Opinion
2012-04-10
Cannon & Acosta, LLP, Huntington Station, N.Y. (June Redeker and Garren Small of counsel), for appellant. Lewis Johs Avallone Aviles, LLP, Riverhead, N.Y. (Tara M. Higgins of counsel), for respondent.
Cannon & Acosta, LLP, Huntington Station, N.Y. (June Redeker and Garren Small of counsel), for appellant. Lewis Johs Avallone Aviles, LLP, Riverhead, N.Y. (Tara M. Higgins of counsel), for respondent.
In an action to recover damages for personal injuries, the plaintiff appeals from (1) an order of the Supreme Court, Suffolk County (Pitts, J.), entered January 10, 2011, which granted the defendant's motion for summary judgment dismissing the complaint, and (2) a judgment of the same court entered April 11, 2011, which, upon the order, is in favor of the defendant and against him dismissing the complaint. The notice of appeal from the order is deemed also to be a notice of appeal from the judgment ( see CPLR 5501[c] ).
ORDERED that the appeal from the order is dismissed; and it is further,
ORDERED that the judgment is affirmed; and it is further,
ORDERED that one bill of costs is awarded to the defendant.
The appeal from the intermediate order must be dismissed because the right of direct appeal therefrom terminated with the entry of judgment in the action ( see Matter of Aho, 39 N.Y.2d 241, 248, 383 N.Y.S.2d 285, 347 N.E.2d 647). The issues raised on the appeal from the order are brought up for review and have been considered on the appeal from the judgment ( see CPLR 5501[a][1] ).

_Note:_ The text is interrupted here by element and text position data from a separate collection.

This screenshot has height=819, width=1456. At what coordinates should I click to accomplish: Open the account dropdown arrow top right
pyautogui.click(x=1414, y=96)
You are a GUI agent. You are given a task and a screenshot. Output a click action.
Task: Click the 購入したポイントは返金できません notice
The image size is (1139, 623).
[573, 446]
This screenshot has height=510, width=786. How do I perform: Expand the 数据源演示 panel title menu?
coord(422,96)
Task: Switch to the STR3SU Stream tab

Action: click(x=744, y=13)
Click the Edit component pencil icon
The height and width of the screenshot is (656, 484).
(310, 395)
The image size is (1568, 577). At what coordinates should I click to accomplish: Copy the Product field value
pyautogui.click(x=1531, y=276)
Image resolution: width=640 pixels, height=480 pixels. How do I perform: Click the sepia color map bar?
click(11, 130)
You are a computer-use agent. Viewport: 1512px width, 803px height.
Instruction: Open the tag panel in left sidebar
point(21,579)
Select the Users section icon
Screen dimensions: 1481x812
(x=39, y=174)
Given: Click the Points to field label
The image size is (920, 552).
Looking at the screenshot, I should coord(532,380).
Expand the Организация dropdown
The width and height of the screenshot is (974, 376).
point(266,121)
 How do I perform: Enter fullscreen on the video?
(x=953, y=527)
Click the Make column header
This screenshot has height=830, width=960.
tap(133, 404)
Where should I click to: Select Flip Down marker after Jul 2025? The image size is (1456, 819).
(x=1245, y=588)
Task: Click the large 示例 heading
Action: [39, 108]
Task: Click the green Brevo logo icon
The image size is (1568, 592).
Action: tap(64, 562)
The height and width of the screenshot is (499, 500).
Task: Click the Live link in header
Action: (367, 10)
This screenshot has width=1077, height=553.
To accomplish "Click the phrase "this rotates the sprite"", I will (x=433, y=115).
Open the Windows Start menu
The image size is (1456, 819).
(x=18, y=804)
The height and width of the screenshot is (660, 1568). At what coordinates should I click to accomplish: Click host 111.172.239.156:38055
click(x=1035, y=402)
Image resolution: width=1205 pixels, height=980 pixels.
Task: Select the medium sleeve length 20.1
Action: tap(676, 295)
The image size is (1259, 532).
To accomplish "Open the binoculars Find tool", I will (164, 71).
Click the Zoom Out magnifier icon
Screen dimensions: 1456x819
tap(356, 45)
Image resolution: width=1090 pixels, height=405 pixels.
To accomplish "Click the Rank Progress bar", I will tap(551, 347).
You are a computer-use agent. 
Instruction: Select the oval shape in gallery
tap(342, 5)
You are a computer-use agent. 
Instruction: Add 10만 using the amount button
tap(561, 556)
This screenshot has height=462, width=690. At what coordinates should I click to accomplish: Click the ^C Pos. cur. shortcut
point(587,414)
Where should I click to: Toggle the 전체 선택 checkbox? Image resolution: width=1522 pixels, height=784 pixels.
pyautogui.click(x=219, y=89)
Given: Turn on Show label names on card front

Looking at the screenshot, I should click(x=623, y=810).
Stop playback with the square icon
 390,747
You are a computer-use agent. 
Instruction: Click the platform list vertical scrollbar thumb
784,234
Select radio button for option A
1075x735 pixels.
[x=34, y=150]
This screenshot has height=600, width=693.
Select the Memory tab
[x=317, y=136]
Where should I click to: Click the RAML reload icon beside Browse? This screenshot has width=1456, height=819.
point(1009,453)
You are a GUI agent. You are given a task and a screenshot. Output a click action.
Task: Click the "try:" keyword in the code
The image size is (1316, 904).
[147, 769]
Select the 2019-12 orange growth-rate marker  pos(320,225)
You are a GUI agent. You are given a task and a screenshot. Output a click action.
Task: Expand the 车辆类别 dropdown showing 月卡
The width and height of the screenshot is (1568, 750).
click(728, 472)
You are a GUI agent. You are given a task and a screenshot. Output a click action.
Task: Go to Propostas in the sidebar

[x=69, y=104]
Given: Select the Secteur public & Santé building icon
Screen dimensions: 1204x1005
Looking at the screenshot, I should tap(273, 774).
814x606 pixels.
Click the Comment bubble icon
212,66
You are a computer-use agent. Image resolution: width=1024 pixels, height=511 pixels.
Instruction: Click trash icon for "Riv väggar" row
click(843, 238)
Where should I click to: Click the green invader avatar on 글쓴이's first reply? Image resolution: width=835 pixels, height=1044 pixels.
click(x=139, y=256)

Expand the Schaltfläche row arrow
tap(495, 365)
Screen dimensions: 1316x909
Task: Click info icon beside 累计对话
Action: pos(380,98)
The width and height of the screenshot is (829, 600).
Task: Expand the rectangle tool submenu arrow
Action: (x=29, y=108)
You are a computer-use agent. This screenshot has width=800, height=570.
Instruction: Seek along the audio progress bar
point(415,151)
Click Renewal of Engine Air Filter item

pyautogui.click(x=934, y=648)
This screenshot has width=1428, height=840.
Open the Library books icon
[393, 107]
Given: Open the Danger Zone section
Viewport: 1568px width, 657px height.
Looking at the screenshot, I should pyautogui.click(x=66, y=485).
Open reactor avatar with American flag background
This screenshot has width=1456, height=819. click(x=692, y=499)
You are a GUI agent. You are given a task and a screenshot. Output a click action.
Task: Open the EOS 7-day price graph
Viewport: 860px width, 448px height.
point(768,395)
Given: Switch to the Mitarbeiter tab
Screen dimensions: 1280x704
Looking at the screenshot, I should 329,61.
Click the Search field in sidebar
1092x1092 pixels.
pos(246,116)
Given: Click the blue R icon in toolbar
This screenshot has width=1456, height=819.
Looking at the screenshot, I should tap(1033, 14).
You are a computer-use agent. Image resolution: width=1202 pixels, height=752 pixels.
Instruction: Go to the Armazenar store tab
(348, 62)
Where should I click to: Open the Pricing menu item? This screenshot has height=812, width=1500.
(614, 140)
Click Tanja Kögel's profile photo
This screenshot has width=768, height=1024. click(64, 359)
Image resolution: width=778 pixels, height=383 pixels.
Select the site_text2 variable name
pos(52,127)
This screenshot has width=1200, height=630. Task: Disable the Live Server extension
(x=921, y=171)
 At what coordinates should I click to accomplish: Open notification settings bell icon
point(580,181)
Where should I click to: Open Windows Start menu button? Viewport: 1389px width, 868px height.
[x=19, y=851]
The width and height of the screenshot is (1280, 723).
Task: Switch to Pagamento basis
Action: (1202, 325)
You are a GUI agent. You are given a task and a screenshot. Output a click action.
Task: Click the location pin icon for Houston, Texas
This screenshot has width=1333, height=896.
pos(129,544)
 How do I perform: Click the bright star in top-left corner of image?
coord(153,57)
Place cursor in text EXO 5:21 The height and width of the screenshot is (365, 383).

The defendant established his prima facie entitlement to judgment as a matter of law by submitting proof that the plaintiff's violation of Vehicle and Traffic Law § 1143 by failing to yield the right-of-way was the sole proximate cause of the subject collision ( see Vainer v. DiSalvo, 79 A.D.3d 1023, 1023–1024, 914 N.Y.S.2d 236; Strocchia v. City of New York, 70 A.D.3d 926, 927, 894 N.Y.S.2d 531; Sanabria v. Paduch, 61 A.D.3d 839, 839–840, 876 N.Y.S.2d 874). In opposition thereto, the plaintiff failed to raise a triable issue of fact ( see CPLR 3212[b] ).
Accordingly, the Supreme Court properly granted the defendant's motion for summary judgment dismissing the complaint ( see Alvarez v. Prospect Hosp., 68 N.Y.2d 320, 508 N.Y.S.2d 923, 501 N.E.2d 572).